Muitas outras companhias estão hoje em processo de revisão de seus cronogramas de implantação.
O Brasil tem um evidente problema na oferta, que é anterior a atual crise europeia, mas que pode ser agravada por ela. Alguma desvalorização cambial, dinheiro barato do BNDES, mais intervenção governamental e confeitos tributários não são mais capazes de mover decisivamente o investimento. A combinação da crise e das nossas limitações locais resulta num peso considerável para os próximos anos.

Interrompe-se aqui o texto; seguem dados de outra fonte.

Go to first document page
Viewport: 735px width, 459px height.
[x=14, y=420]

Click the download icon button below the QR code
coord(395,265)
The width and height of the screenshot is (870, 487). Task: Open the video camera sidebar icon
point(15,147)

No último artigo publicado neste espaço (Na crise, a indústria global se movimenta), mencionei o efeito dos problemas no Japão, decorrentes do tsunami e do acidente nuclear, sobre certas cadeias produtivas, levando a uma decisão de elevar os estoques mínimos de determinados insumos. Pois bem, ainda não houve tempo para grandes ações práticas, e as enormes enchentes na Tailândia estão produzindo um novo choque de oferta, especialmente na área automotiva e de discos rígidos para computadores. A Tailândia concentra 30% da capacidade mundial destes últimos produtos. Toyota e Honda suspenderam as projeções de resultados até terem melhor avaliação dos efeitos sobre sua produção.
Acaso. Fernanda Montenegro, em bela atuação, abre o texto Viver sem tempos mortos, dizendo que somos comandados pelo acaso. Ninguém poderia imaginar o tiro da Grécia no acordo europeu que havia acabado de ser concluído. As razões para pessimismo com a região se avolumam.

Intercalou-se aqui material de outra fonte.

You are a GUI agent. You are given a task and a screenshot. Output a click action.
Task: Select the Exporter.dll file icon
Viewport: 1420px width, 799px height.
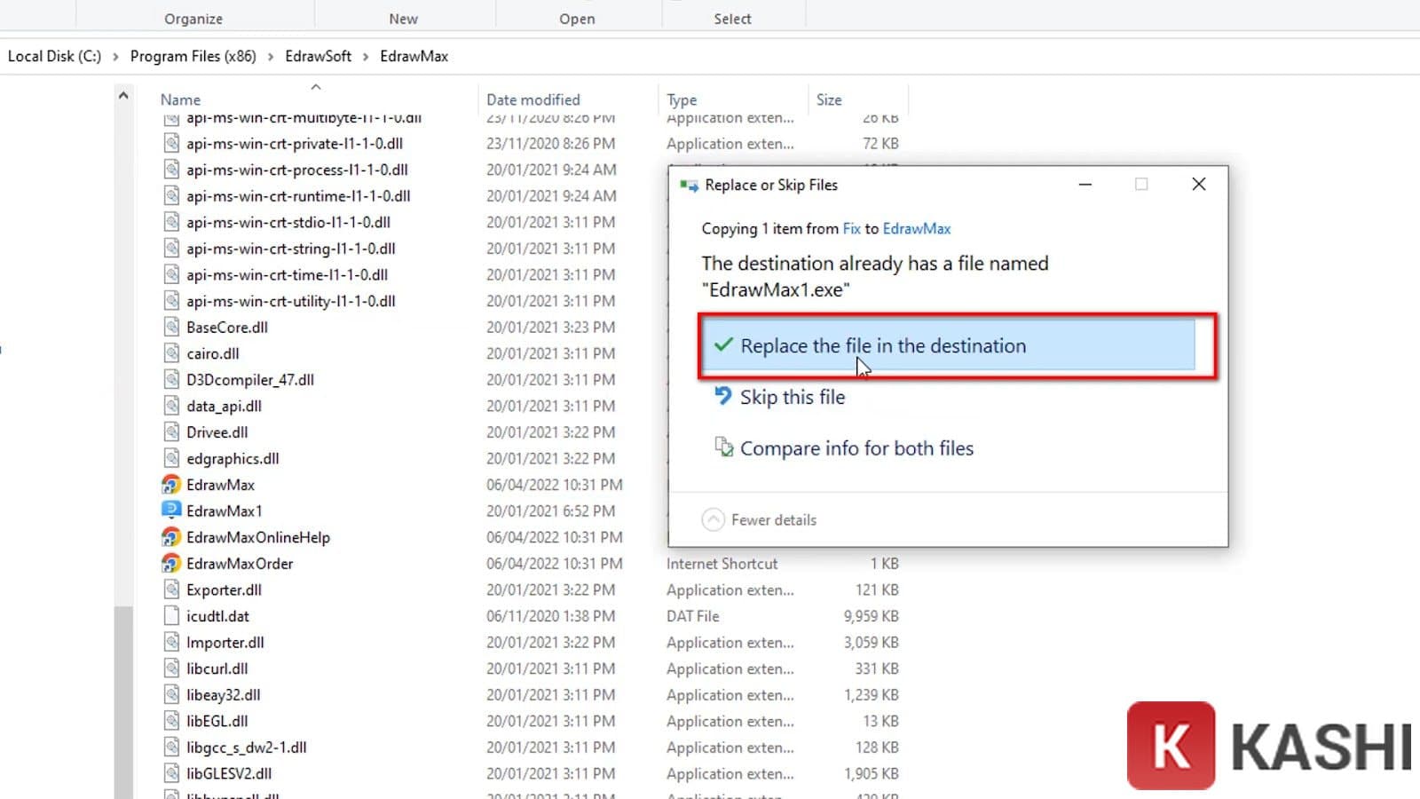pyautogui.click(x=170, y=589)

Lição. A quebra da corretora MF Global, liderada por um ex-craque da Goldman Sachs, mostrou que pelo menos parte de Wall Street não aprendeu nada com a crise. A empresa tinha US$ 44,44 bilhões de dívida para US$ 1,4 bilhão de capital. Uma alavancagem de 32 vezes, na volatilidade do mundo de hoje, é uma maluquice, a qualquer critério, quanto mais para especular quanto ao futuro do sul da Europa. Para completar o serviço, até hoje algumas centenas de milhões de dólares de clientes ainda não haviam sido localizados. O caso revelou que os reguladores americanos ainda estão muito atrás das necessidades do mundo de hoje.
Finalmente, mostrou também que o setor financeiro global ainda está muito grande para o PIB atual e futuro do mundo rico; vai ter de encolher bem mais.